Eine Bremse für E-Mobilität? Regierung riskiert Klimaziele – und erntet berechtigten Widerstand
Wien – Was als Sparmaßnahme verkauft wird, entwickelt sich zum politischen Zündstoff: Die geplante Einführung eines Sachbezugs für Elektro-Dienstfahrzeuge im Doppelbudget 2027/2028 sorgt für scharfe Kritik – nicht nur aus der Wirtschaft, sondern auch von Umweltorganisationen und Mobilitätsverbänden.

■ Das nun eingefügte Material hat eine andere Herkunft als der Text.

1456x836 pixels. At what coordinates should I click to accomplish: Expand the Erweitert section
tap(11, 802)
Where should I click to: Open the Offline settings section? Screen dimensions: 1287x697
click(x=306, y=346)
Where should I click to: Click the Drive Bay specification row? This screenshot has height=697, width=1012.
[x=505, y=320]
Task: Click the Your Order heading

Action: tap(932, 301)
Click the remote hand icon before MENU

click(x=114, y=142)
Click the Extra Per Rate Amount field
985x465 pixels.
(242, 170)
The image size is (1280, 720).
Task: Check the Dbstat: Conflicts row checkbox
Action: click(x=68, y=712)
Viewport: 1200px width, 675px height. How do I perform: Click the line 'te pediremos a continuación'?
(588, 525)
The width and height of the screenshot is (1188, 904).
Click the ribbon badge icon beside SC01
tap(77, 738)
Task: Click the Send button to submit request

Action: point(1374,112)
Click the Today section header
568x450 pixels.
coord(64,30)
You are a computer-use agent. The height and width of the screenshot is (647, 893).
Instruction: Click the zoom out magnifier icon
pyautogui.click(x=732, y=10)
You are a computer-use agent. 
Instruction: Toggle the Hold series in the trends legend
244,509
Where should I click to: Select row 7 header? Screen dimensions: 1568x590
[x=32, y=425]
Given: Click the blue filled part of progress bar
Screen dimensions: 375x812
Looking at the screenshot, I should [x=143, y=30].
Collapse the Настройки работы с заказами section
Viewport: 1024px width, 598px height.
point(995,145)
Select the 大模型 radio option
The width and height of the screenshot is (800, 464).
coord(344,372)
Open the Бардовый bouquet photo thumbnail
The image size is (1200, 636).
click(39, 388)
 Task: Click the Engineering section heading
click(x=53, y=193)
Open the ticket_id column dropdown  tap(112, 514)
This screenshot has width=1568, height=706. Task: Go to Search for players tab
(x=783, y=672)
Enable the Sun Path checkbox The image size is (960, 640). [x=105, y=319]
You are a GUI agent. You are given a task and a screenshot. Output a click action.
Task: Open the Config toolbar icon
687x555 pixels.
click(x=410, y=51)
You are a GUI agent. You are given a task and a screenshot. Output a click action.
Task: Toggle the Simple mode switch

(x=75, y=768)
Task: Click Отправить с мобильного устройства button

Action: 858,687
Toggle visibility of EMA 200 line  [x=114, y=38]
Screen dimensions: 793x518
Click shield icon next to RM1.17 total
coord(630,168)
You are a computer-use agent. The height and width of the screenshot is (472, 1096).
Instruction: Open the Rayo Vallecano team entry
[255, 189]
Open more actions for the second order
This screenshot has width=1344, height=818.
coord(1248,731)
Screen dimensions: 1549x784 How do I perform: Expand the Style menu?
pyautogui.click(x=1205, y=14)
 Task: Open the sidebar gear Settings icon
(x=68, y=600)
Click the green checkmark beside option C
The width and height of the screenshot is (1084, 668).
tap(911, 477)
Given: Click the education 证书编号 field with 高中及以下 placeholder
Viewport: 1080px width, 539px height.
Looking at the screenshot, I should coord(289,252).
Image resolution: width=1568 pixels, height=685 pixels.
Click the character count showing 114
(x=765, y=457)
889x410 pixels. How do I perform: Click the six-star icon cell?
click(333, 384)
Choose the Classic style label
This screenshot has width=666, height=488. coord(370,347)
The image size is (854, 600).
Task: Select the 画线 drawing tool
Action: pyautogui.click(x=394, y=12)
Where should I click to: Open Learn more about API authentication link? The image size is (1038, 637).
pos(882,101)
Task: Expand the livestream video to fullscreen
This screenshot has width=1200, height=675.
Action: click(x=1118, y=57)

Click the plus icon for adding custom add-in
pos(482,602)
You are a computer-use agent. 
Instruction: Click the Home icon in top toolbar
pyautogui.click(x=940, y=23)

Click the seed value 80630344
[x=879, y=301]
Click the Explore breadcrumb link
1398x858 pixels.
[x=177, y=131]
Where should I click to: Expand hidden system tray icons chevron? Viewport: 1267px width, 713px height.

Günther Kerle, Sprecher der österreichischen Automobilimporteure, warnt unmissverständlich: Die derzeitige Sachbezugsbefreiung sei ein „zentrales Instrument der Klima-, Mobilitäts- und Standortpolitik“. Wer hier eingreife, bremse nicht nur den Umstieg auf emissionsfreie Mobilität – sondern schade auch dem Wirtschaftsstandort Österreich.
Denn gerade Dienstfahrzeuge gelten als Motor der Verkehrswende: Sie werden intensiver genutzt und gelangen rasch in den Gebrauchtwagenmarkt – und damit zu privaten Haushalten. Ein funktionierender Kreislauf, der durch steuerliche Unsicherheit ins Wanken geraten könnte.
Breiter Widerstand formiert sich
Die Kritik geht jedoch weit über die Autoimporteure hinaus:
Auch der Bundesverband nachhaltige Mobilität und der Bundesverband eMobility Austria warnen eindringlich vor der Abschaffung der derzeit bestehenden Sachbezugsbefreiung für Elektrofahrzeuge.
Doris Holler-Bruckner, Präsidentin des Bundesverbands nachhaltige Mobilität, findet deutliche Worte: "Das wäre ein vehementer Rückschritt in der aktuellen Entwicklung! Die geplante Maßnahme würde genau jene bestrafen, die bereits in klimafreundliche Technologien investieren. Für Unternehmen ist die bestehende Regelung einer der wichtigsten Gründe, um überhaupt auf Elektromobilität umzusteigen."
Mit einer Änderung der derzeitigen Situation würden neue Investitionen in Elektrofahrzeuge gebremst werden. Österreichs Klimaziele geraten außer Reichweite. Besonders brisant: Während klimaschädliche Subventionen für fossile Energieträger nur zögerlich reduziert werden, und die Spritpreisbremse wahrscheinlich sogar verlängert wird, soll ausgerechnet bei funktionierenden Anreizen für Elektroautos gekürzt werden.
Ein Milliardenrisiko für Österreich
Die Zahlen sind alarmierend: Der Rechnungshof warnte bereits davor, dass das Verfehlen der Klimaziele Österreich bis zu 9 Milliarden Euro kosten könnte. Auch das Umweltbundesamt sieht ohne zusätzliche Maßnahmen massive Zielverfehlungen – vor allem im Verkehrssektor.
Mehr noch: Elektromobilität ist nicht nur Klimaschutz, sondern auch geopolitische Strategie. Weniger Abhängigkeit von fossilen Importen bedeutet mehr Stabilität und Wertschöpfung im Inland. Gerade in der aktuellen Lage verringert jeder Umstieg auf ein Elektroauto die Abhängigkeit Österreichs von fossiler Energie aus dem Ausland.
Auch aus der Opposition kommt scharfe Kritik. Der grüne Budgetsprecher Jakob Schwarz spricht von einem „Frontalangriff auf die Verkehrswende“. Es sei widersinnig, E-Autos stärker zu belasten, während Benzin und Diesel ohnehin teurer und knapper werden.
Sein Vorwurf: Die Regierung betreibe kurzfristige Budgetpolitik auf Kosten langfristiger Klimaziele – und verspiele damit Vertrauen sowie Planungssicherheit für Unternehmen.
Die Lage ist klar:
Auf der einen Seite ein Sparpaket, das kurzfristig Budgetlöcher schließen soll.
Auf der anderen Seite eine breite Allianz aus Wirtschaft, Umweltverbänden und Opposition, die vor langfristigen Schäden warnt.
Eines scheint wesentlich: Diese Entscheidung ist weit mehr als eine steuerliche Detailfrage des künftigen Budgets der Bundesregierung. Sie wird zum Gradmesser dafür, wie ernst Österreich es mit der Verkehrswende und seinen Klimazielen wirklich meint. Denkt man in die Zukunft, sollten zuerst alle Unterstützungen für fossile Energien gestrichen werden.
Wird nicht umgedacht, kommt später die eigentliche Rechnung – ökologisch und finanziell!